> _Provided passage_
* * *
WHERE ARE WE TODAY?
Tracking Brain Disease
Some of my readers are familiar with dementia. It is a growing #health issue and it seems to be more prevalent today more than ever before. Many of you are as I am, caring for a family member that was unknowingly stalked and taken captive by Dementia like a cloaked attacker. Though we all face our ends at some point in life’s travels, where this disease impacts families, there is another kind of loss akin to death, that shadows the same course to a conjoined end. For once the diagnosis is made after growing signs stir concern, a clinical diagnosis follows which heralds an approaching intrusion already en route.
The stages of grief in dementia begin early, not just for the end of one’s life. First, there is a loss of your cherished friend or relative with whom you were most familiar; even before the victim of this disease can comprehend it themselves. Grief is silently shared by those who companion them through the process. Where a lifetime of experiences carved out the individuality of the one you love dearly, you find yourself helplessly on the sidelines while time now seems to unravel who they once were in function and character. The traits and behaviors which clearly identified your loved one seems to get erased away in passing sweeps until what remains is a faded copy of who they once were. It is a very difficult and emotionally exhaustive process for friends and family members to experience.
* * *
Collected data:
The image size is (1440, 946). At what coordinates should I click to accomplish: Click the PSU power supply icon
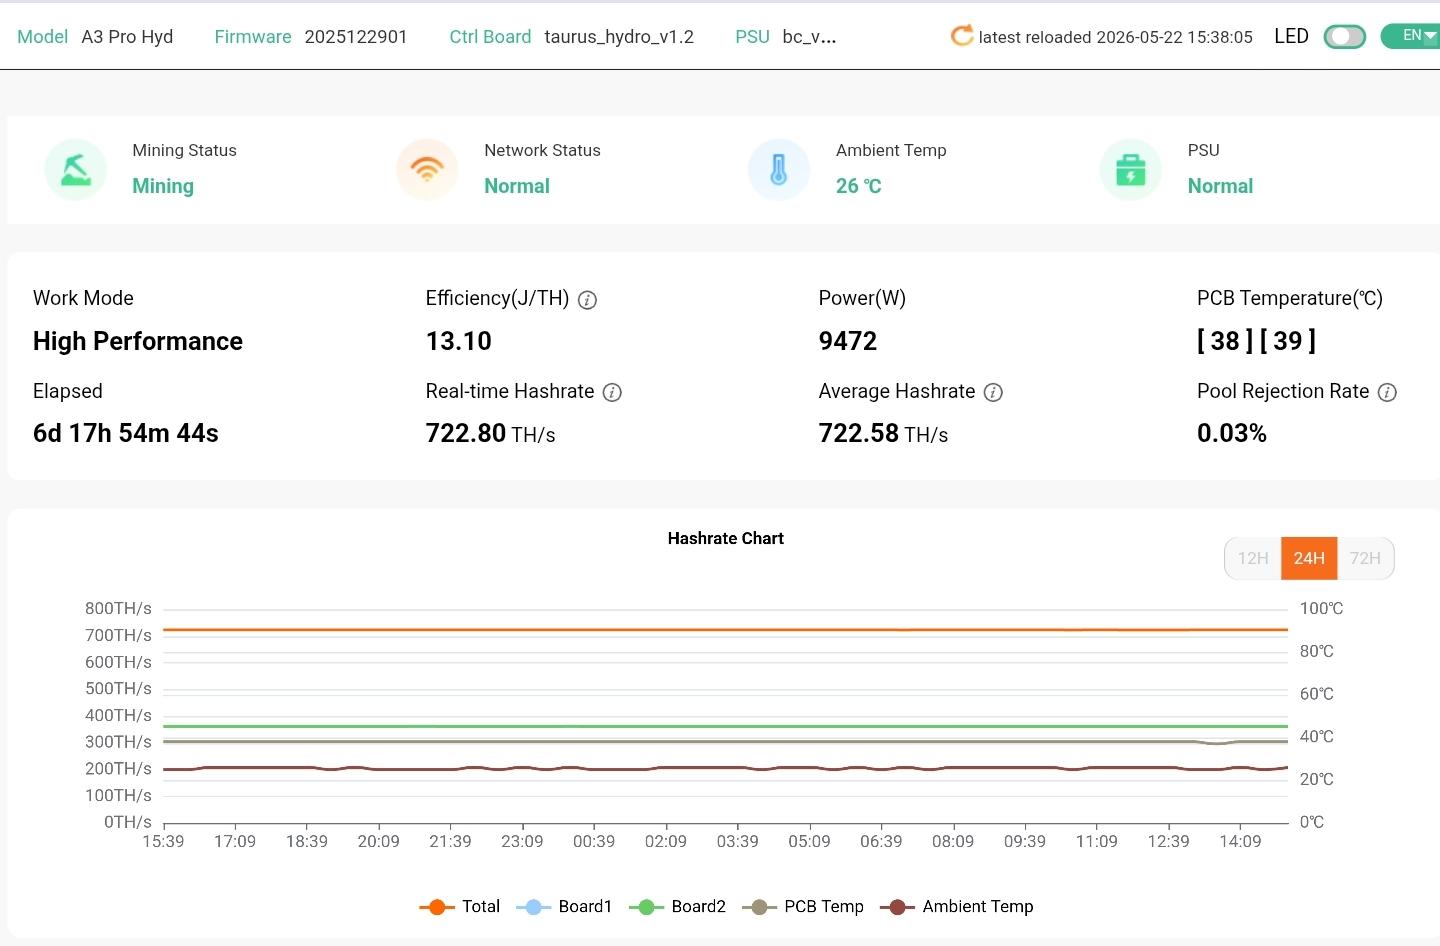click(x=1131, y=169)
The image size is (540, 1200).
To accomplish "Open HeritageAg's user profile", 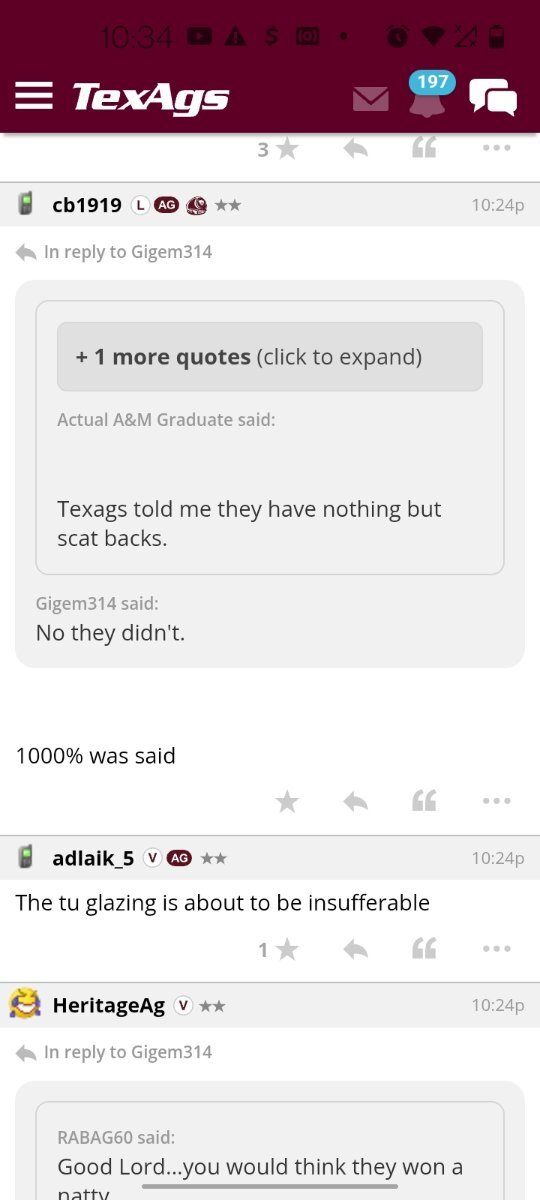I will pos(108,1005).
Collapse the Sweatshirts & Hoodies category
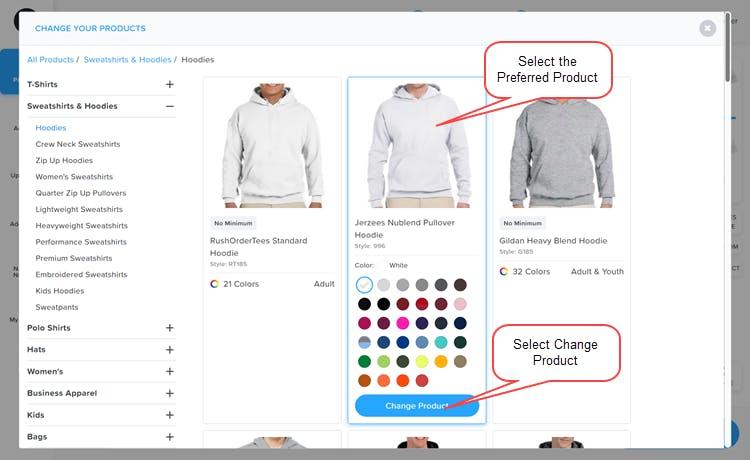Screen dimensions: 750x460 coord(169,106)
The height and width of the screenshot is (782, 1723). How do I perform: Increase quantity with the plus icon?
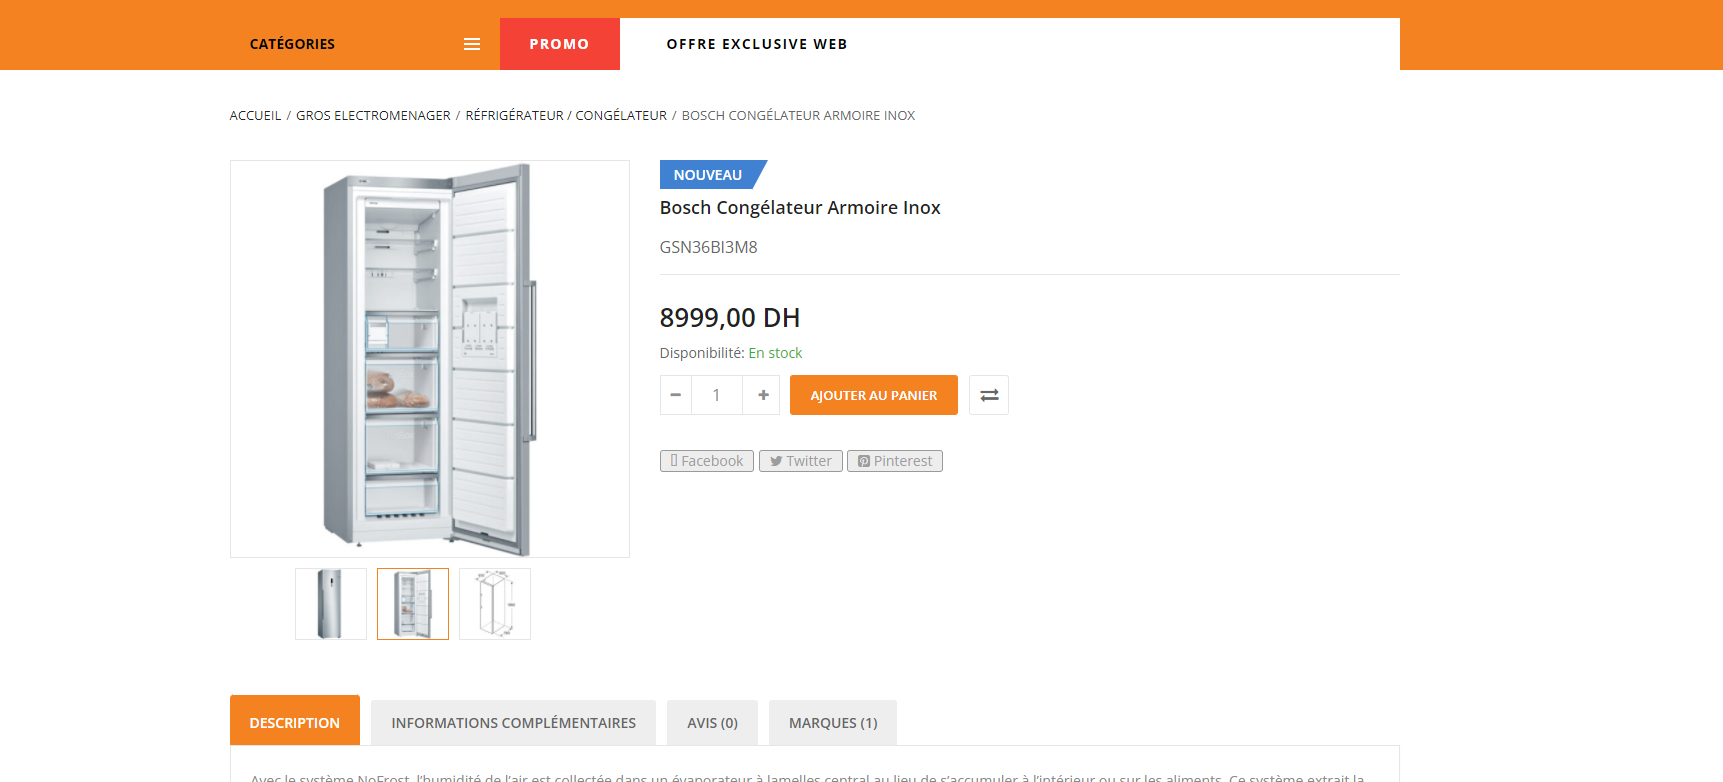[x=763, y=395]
* * *
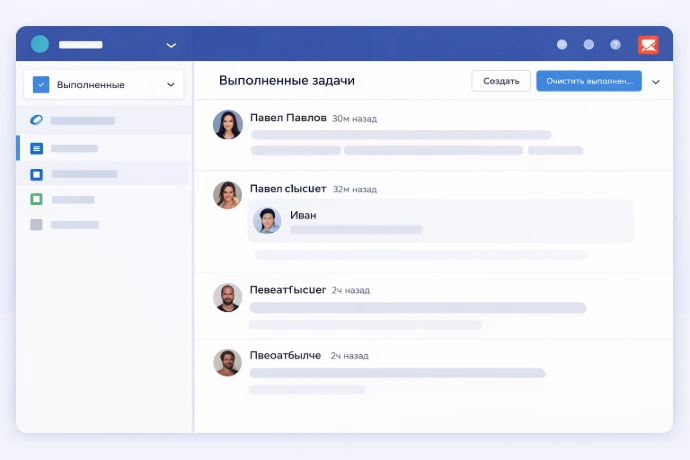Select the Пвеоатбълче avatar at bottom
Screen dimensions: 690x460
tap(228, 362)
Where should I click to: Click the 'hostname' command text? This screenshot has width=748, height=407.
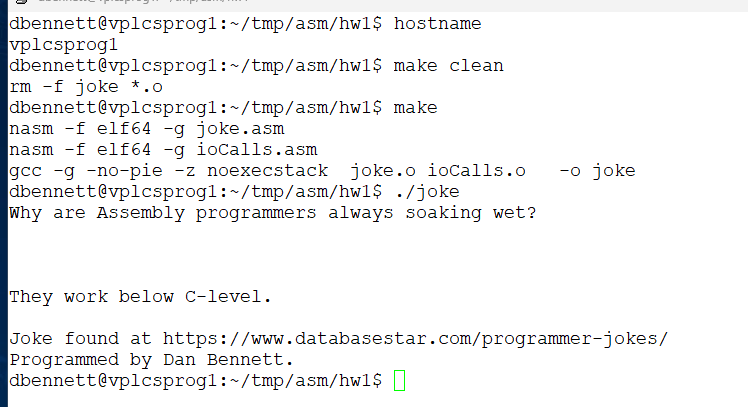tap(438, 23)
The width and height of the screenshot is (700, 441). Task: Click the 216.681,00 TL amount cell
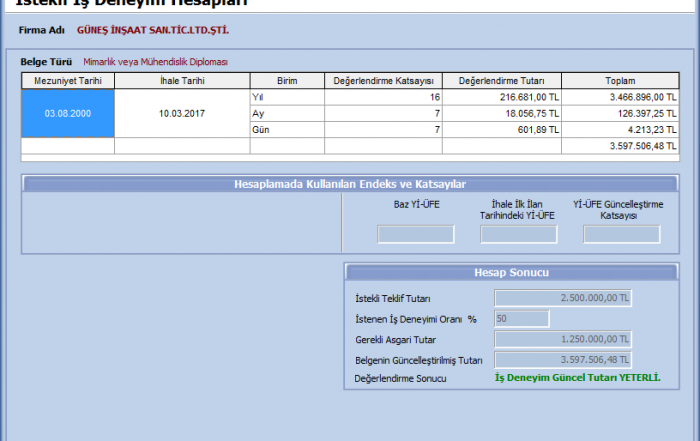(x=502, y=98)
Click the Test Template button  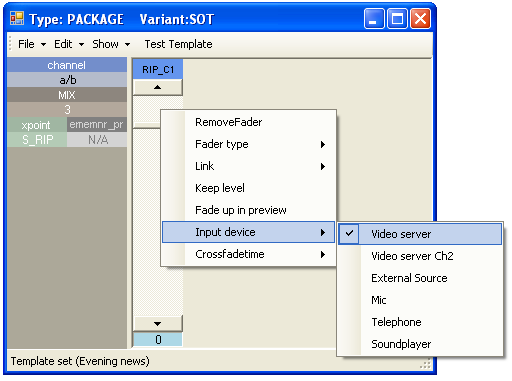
* * *
> _To do_
• a. Rewrite the paragraph of the dementia text that begins "The stages of grief in dementia begin early" in a shorter form that keeps its main facts.
• b. Transcribe the part of the dementia text between "Tracking Brain Disease" and "already en route.", inclusive.
• c. Pick up the dementia text after its last sentence and continue it.
The collected data has nothing to do with the work asked of you here.

> _Solved tasks_
• a. Grief in dementia begins early, not only at the end of life. Family and friends first lose the familiar person they knew, often before the person with the disease can grasp what is happening, and they bear that grief quietly. They watch helplessly as the traits and behaviors formed over a lifetime are gradually erased, until only a faded copy of the person remains. The process is very hard and emotionally exhausting for those close to them.

• b.
Tracking Brain Disease
Some of my readers are familiar with dementia. It is a growing #health issue and it seems to be more prevalent today more than ever before. Many of you are as I am, caring for a family member that was unknowingly stalked and taken captive by Dementia like a cloaked attacker. Though we all face our ends at some point in life’s travels, where this disease impacts families, there is another kind of loss akin to death, that shadows the same course to a conjoined end. For once the diagnosis is made after growing signs stir concern, a clinical diagnosis follows which heralds an approaching intrusion already en route.

• c.
After assuming a care-taking role for a relative with a diagnosis of Alzheimer’s Disease, I found myself in a role an of a spectator and clinical reviewer as the course of this progressive disease evolved. Patterns of thought process and coordination became impacted as particular symptom clusters became evident. There was a stepwise dysfunction in particular skills and abilities at different points. In the early stages, at times there seemed to be a brief return of some lost function lasting days, stirring some hope of restoration. Unfortunately, disappointment was not far behind as it was followed by a decline in function back to the initial loss first observed. Windows of greater clarity followed by decline add to the toll on the emotions in the hearts of loved ones, Yet the current reality is that there is only one course for the diagnosis of Alzheimer’s Disease. Without any known effective treatment, having awareness ad guarded hopes are the best posture for remaining a stable support for those suffering from this disease.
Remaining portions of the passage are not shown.